SELECTED EXTRACT:
****************************************

MUSIC: "Our World" theme

Straight ahead on "Our World" ... The link between climate change and your health ... Motivating drug companies to develop medicines for tropical diseases ... and why rocket scientists are taking up gardening ...

BUGBEE: "There's a point at which you can't possibly bring enough food with you. You can imagine an entire trailer full of bag lunches for a four-year trip to Mars."

Astronaut-farmers, plus the food situation here on Earth, and more. I'm Art Chimes. Welcome to VOA's science and technology magazine, "Our World."

Global warming could result in rising sea levels, more extreme weather events, and so on. You know about those physical effects. But experts say climate change is likely to have some serious impacts on our health as well.

So this week, the leading association of U.S. public health officials launched a campaign aimed at drawing attention to climate change as a potential threat to public health.

Dr. Georges Benjamin, who heads the American Public Health Association, explained the link in a conference call with reporters.

BENJAMIN: "We know there's an established connection between climate change and our health. For example, we know that the changes that are already occurring in our climate certainly have effect on the environment in which we live. But one of our concerns is that there really hasn't been a great enough focus on the issues and how they actually affect human health."

****************************************

DATA EXTRACT:
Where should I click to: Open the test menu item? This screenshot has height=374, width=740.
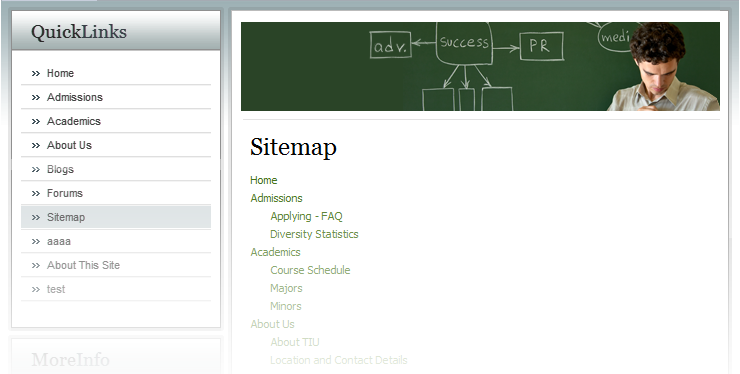click(x=116, y=289)
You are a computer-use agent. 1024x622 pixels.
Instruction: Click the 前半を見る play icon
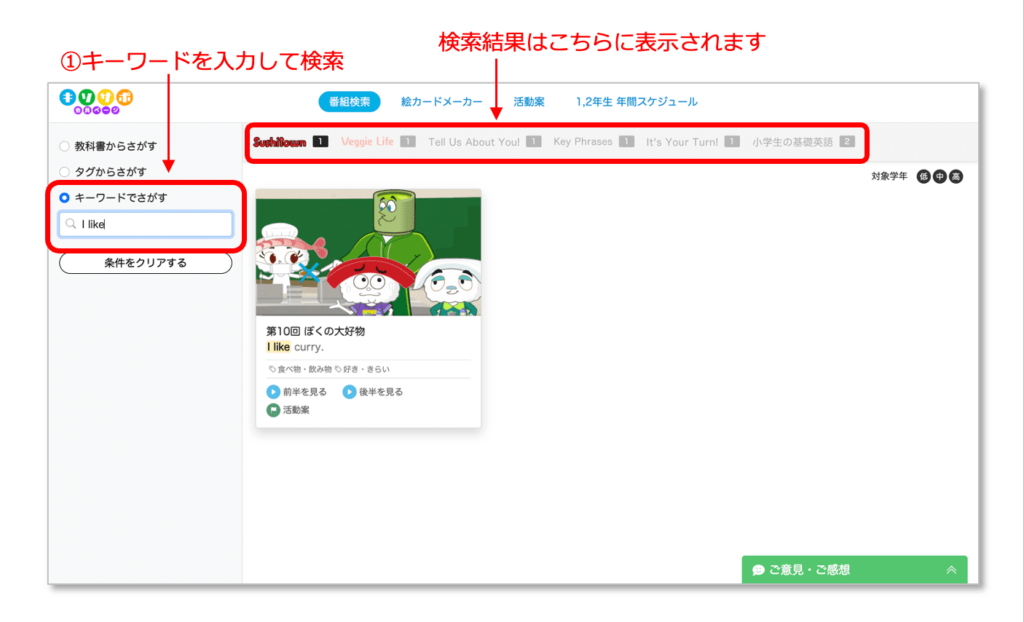point(272,391)

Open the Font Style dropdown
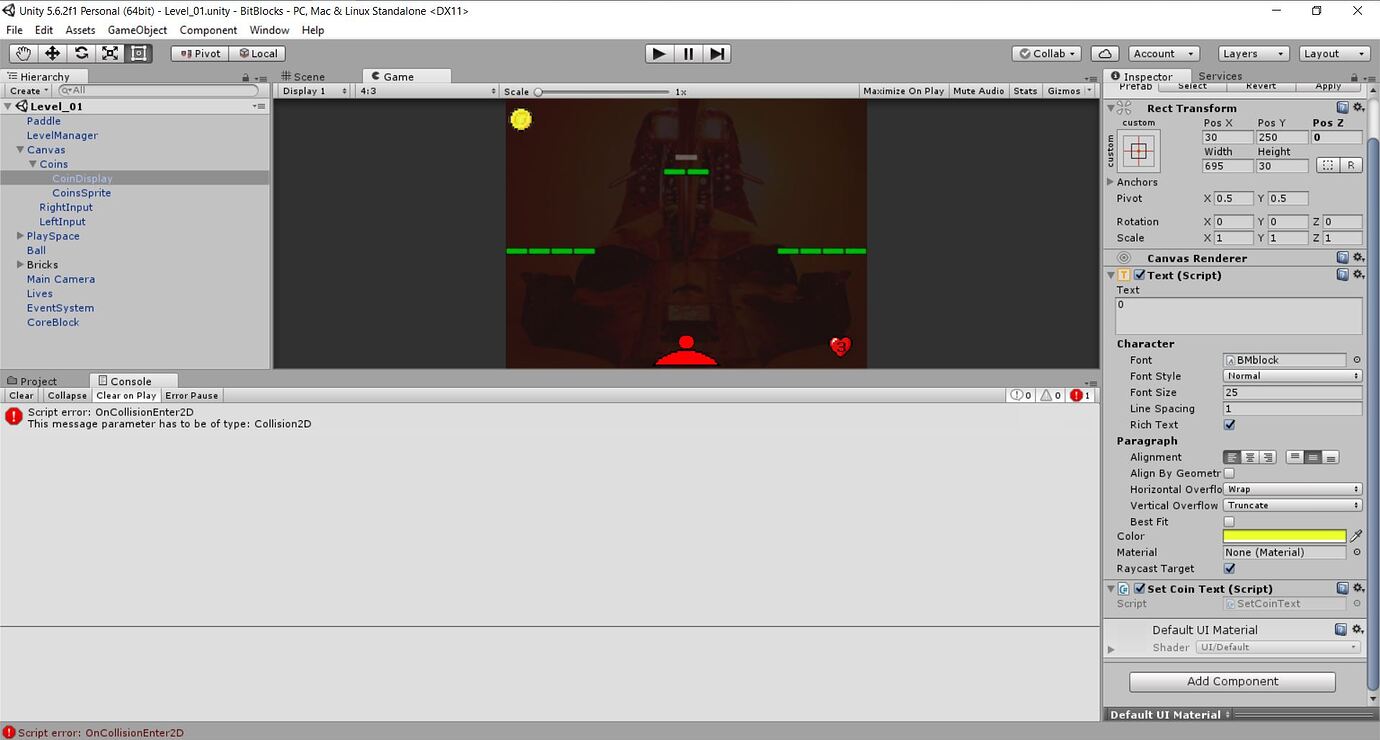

****************************************

QUESTIONS:
1. Copy the "Our World" transcript word for word from "Astronaut-farmers, plus the" to "call with reporters.".
2. Translate this sentence from the "Our World" transcript into Spanish: "Global warming could result in rising sea levels, more extreme weather events, and so on."

SOLUTIONS:
1.
Astronaut-farmers, plus the food situation here on Earth, and more. I'm Art Chimes. Welcome to VOA's science and technology magazine, "Our World."

Global warming could result in rising sea levels, more extreme weather events, and so on. You know about those physical effects. But experts say climate change is likely to have some serious impacts on our health as well.

So this week, the leading association of U.S. public health officials launched a campaign aimed at drawing attention to climate change as a potential threat to public health.

Dr. Georges Benjamin, who heads the American Public Health Association, explained the link in a conference call with reporters.

2. El calentamiento global podría provocar el aumento del nivel del mar, fenómenos meteorológicos más extremos, etcétera.